The coronavirus pandemic has forced people all over the world to stay home, safely distanced from family and friends. Koreans desperate for a chance to socialize are now turning to a new American social media app — Clubhouse.
Clubhouse, an invite-only, audio-based social media platform developed by California-based start-up Alpha Exploration, allows users to start and join a conversation room — which is similar to a conference call — with some people talking and most people listening. Users can start their own room or enter a room they are interested in, as well as "follow" others on the app and check if they are involved in any chats.
People who wish to speak during a chat can virtually “raise a hand" to get a chance to talk.
No typing, recording or screenshots are allowed and people are only able to communicate by voice. Users are welcome to enter any room they want, but the number of participants is capped at 5,000 per room.
What makes Clubhouse stand out from other social networks is that it is invite-only. People have to be invited by friends or acquaintances in order to join the app. A new user initially gets two invites.
One of the features that immediately boosted the app's popularity in Korea is that many heads of Korean companies and celebrities have already joined, participating in rooms and even performing the occasional mini concert for the people who happen to be in the same room.
Lee Seung-gun from Viva Republica and Kim Bong-jin of Woowa Brothers recently held a talk on the app, and popular singers Song Min-ho and Lee Hi have also joined. Singer Horan of the experimental band Clazziquai recently performed on the platform.
"I feel connected to celebrities and influencers when I am in the same chat room with them,” said Yu Jin-sil, a 30-year-old marketing manager and active user of Clubhouse. “I have entered many chat rooms when CEOs and celebrities were there, and actually ‘raised a hand’ and told them that I’m a fan. I think it’s really good that anyone can be a speaker in the chat room.”
The fast-growing popularity of the app has even pushed some people to pay to get an invitation code. On Danggeun Market and Joonggonara, popular secondhand stores, an invitation code for Clubhouse is being sold for about 20,000 to 30,000 won ($18 to $27).
First developed in March 2020, Clubhouse was not that popular at first, but suddenly went viral after major public figures started to join the app.
On Feb. 1, Elon Musk, CEO of Tesla, and Vladimir Tenev, co-founder of Robinhood, a U.S.-based stock trading app, had a conversation in a chat room. About three days later, Mark Zuckerberg, founder of Facebook, also appeared to give a casual talk about the future of virtual reality and augmented reality.
Clubhouse rapidly garnered new users since then, with a total of 1.1 million downloads made last week, according to mobile app market researcher Sensor Tower. As of now, it has some two million users globally.
Over the last week, Clubhouse has shot up to No. 1 on the most-downloaded free apps list on Apple's App Store in Korea.
British media outlet The Guardian reported on Feb. 5 that Clubhouse is now valued at $1 billion and is considered a Unicorn start-up just like Airbnb and Uber.

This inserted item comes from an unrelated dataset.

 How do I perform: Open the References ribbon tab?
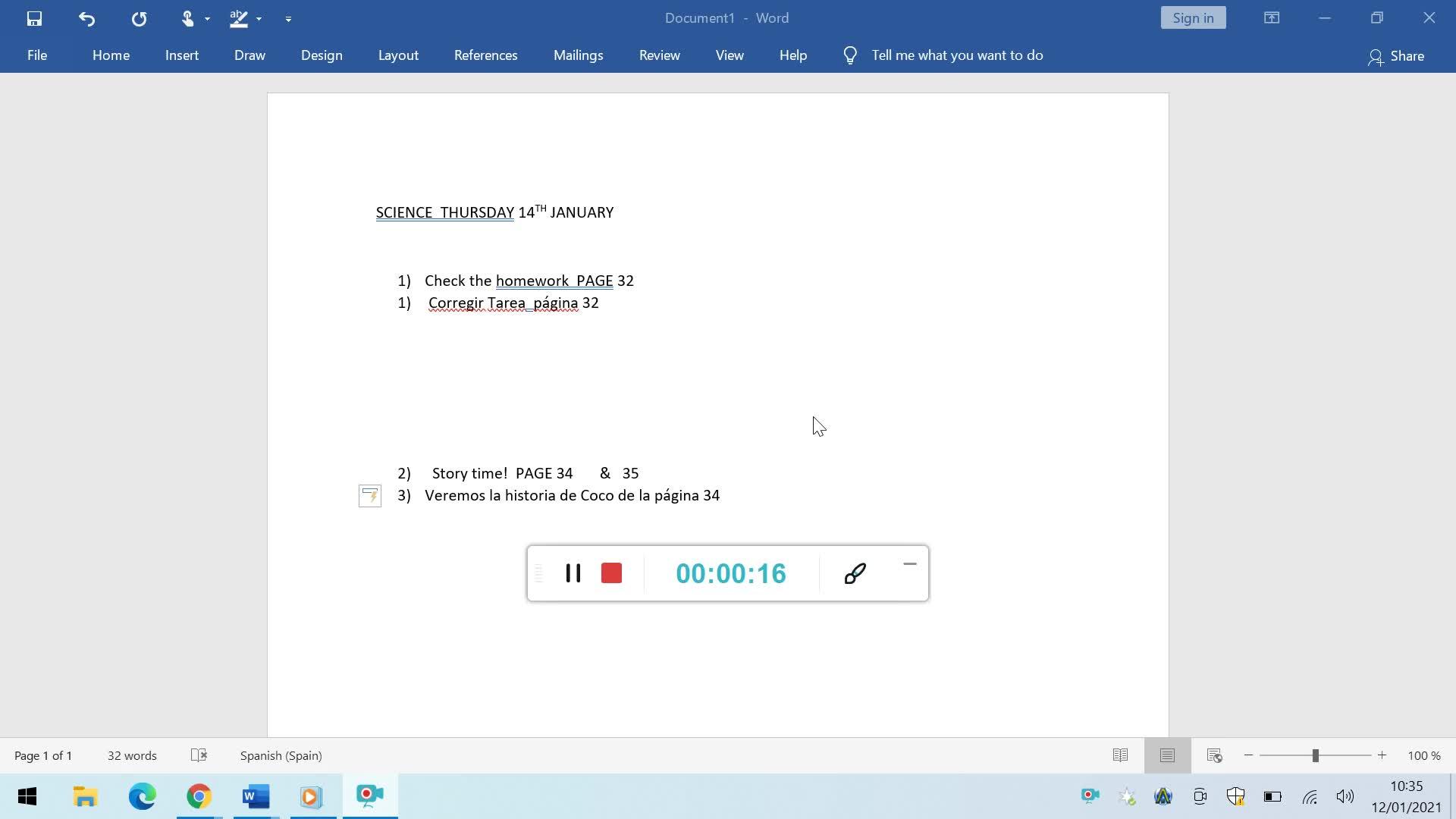(485, 55)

Korea's ongoing struggle with a fear of missing out, or FOMO, has stimulated people's interest in the app. As people are only allowed to access the app when they have an invitation, people worry that they might be the only ones not on the trendy social network.

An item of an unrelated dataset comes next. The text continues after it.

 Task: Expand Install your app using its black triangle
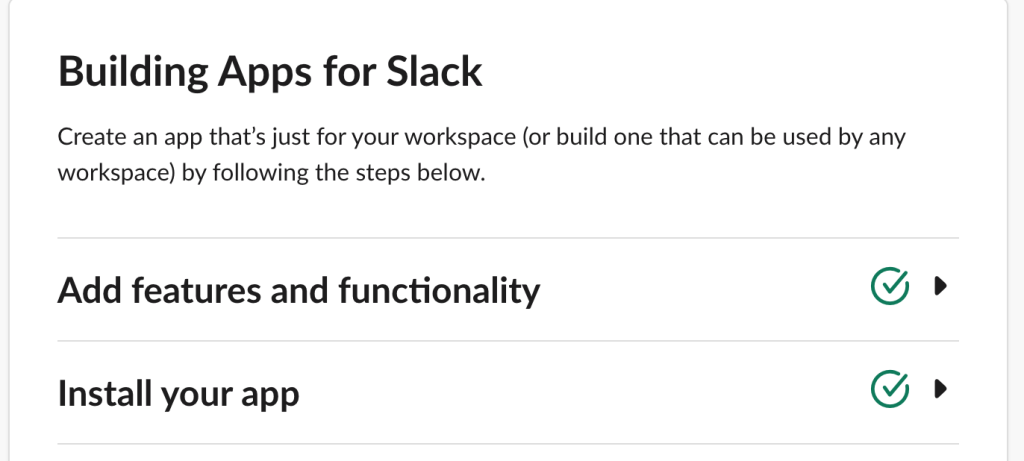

“I think the major reason behind the Clubhouse boom is the FOMO epidemic,” Yu said. “Unlike Instagram, Facebook and Twitter, which people use by checking other people’s posts, communication on Clubhouse is only available by entering a chat room and spending time there. It’s very time-consuming, so I think people are easily attracted by it and some might be addicted to it.”
The freedom the app gives users to create rooms based on different topics and interests has helped boost popularity.
“Recently I was in a ‘voice imitation’ room where people share how they can mimic others’ voices, and rapper Swings suddenly entered the room and imitated his own voice,” said Lee Jeong-hwan, a 29-year-old user of Clubhouse. “I think the app is intended to satisfy people who have a craving for communicating with others in the era of coronavirus.”
Clubhouse is currently available only on iOS. The company said it is developing an Android version.